● What is asked
Write out these rows as a numbered list, skipping blank lines and leaving out the pictures.

● Data for processing

>> Begin

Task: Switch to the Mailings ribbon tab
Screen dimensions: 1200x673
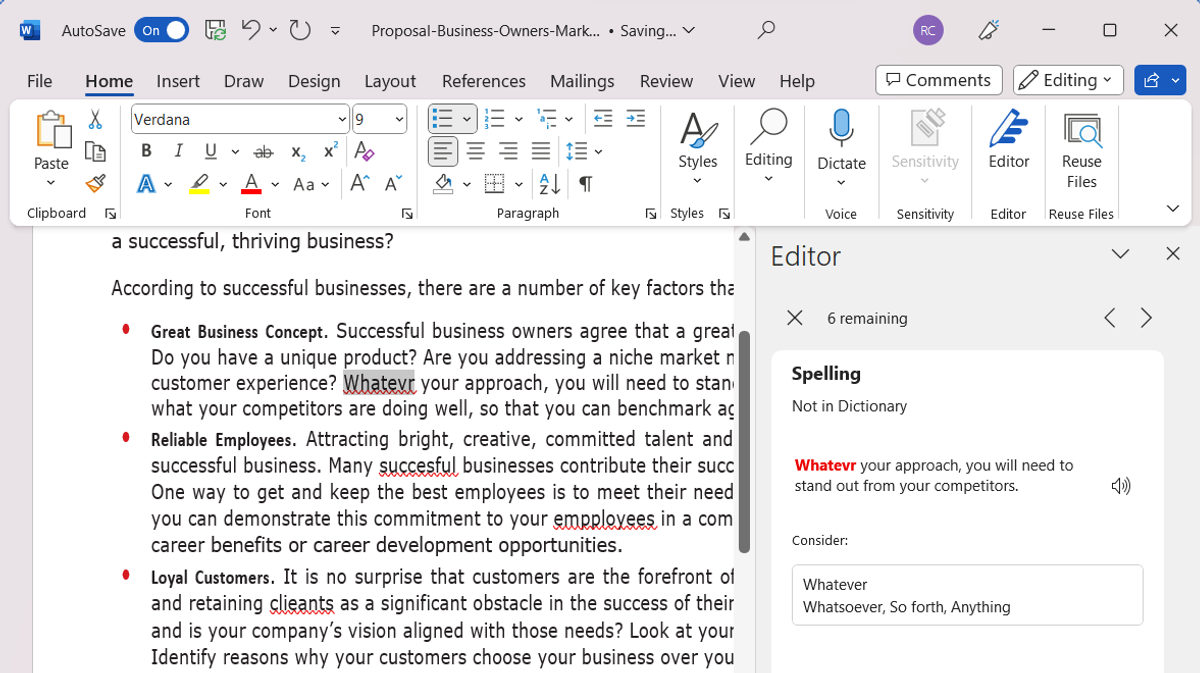Action: 582,81
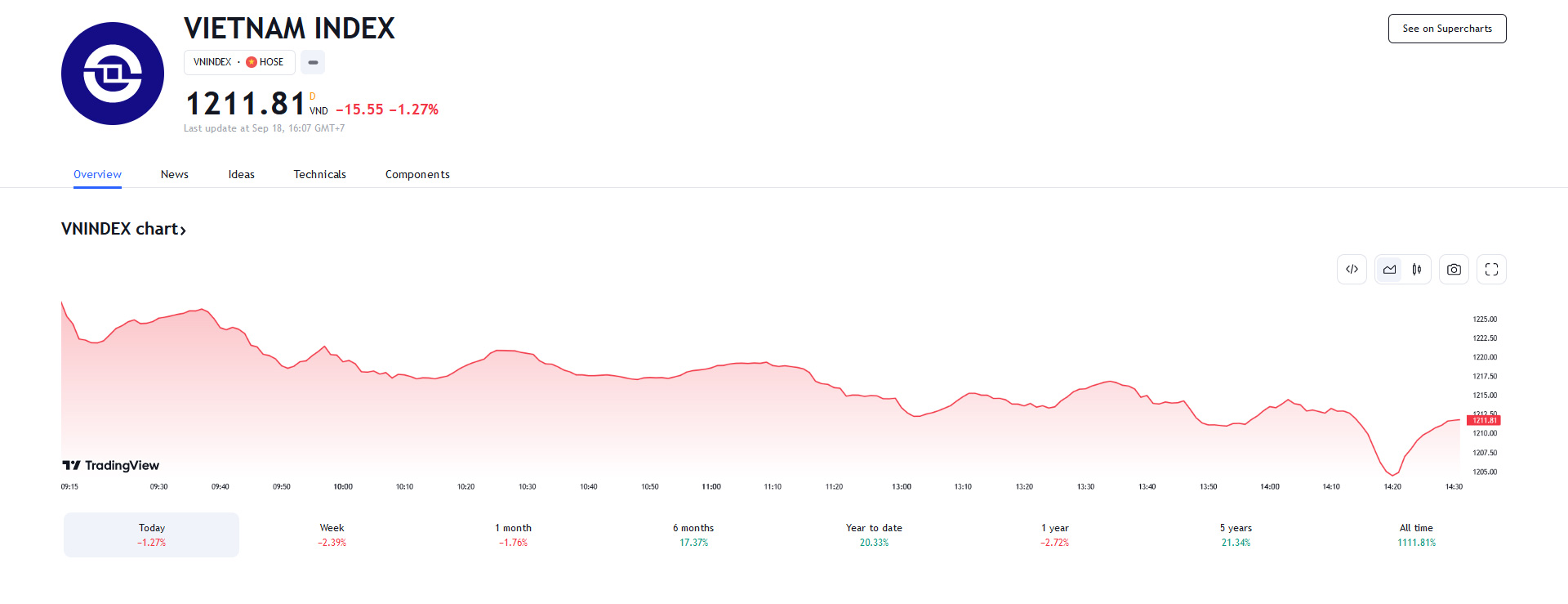The image size is (1568, 604).
Task: Expand the VNINDEX chart heading arrow
Action: [183, 230]
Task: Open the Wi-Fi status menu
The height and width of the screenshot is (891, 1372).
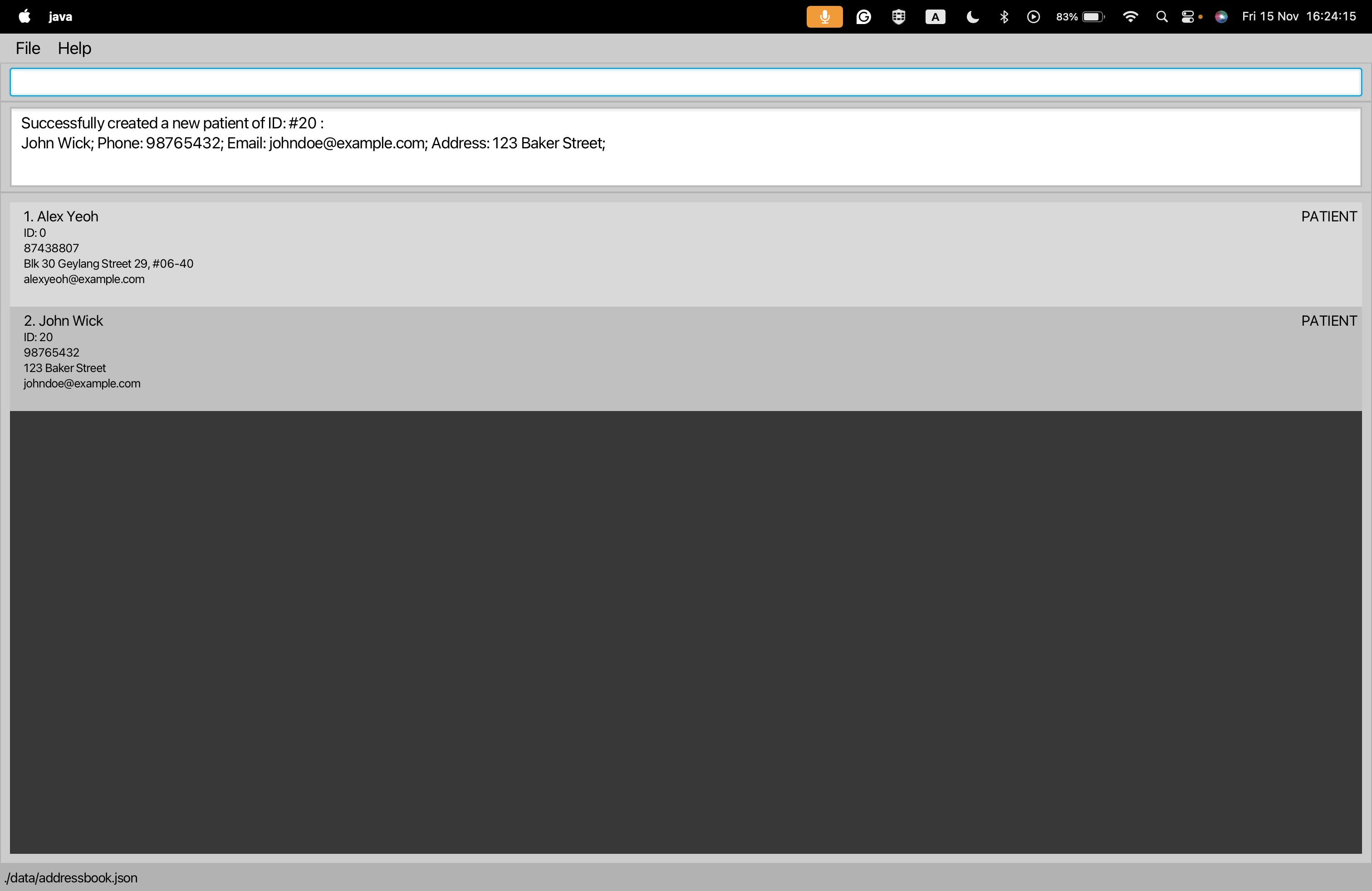Action: (1130, 17)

>> End

● Task result
1. Task: Switch to the Mailings ribbon tab
2. Screen dimensions: 1200x673
3. Action: 582,81
4. The image size is (1568, 604).
5. Task: Expand the VNINDEX chart heading arrow
6. Action: [183, 230]
7. Task: Open the Wi-Fi status menu
8. The height and width of the screenshot is (891, 1372).
9. Action: (1130, 17)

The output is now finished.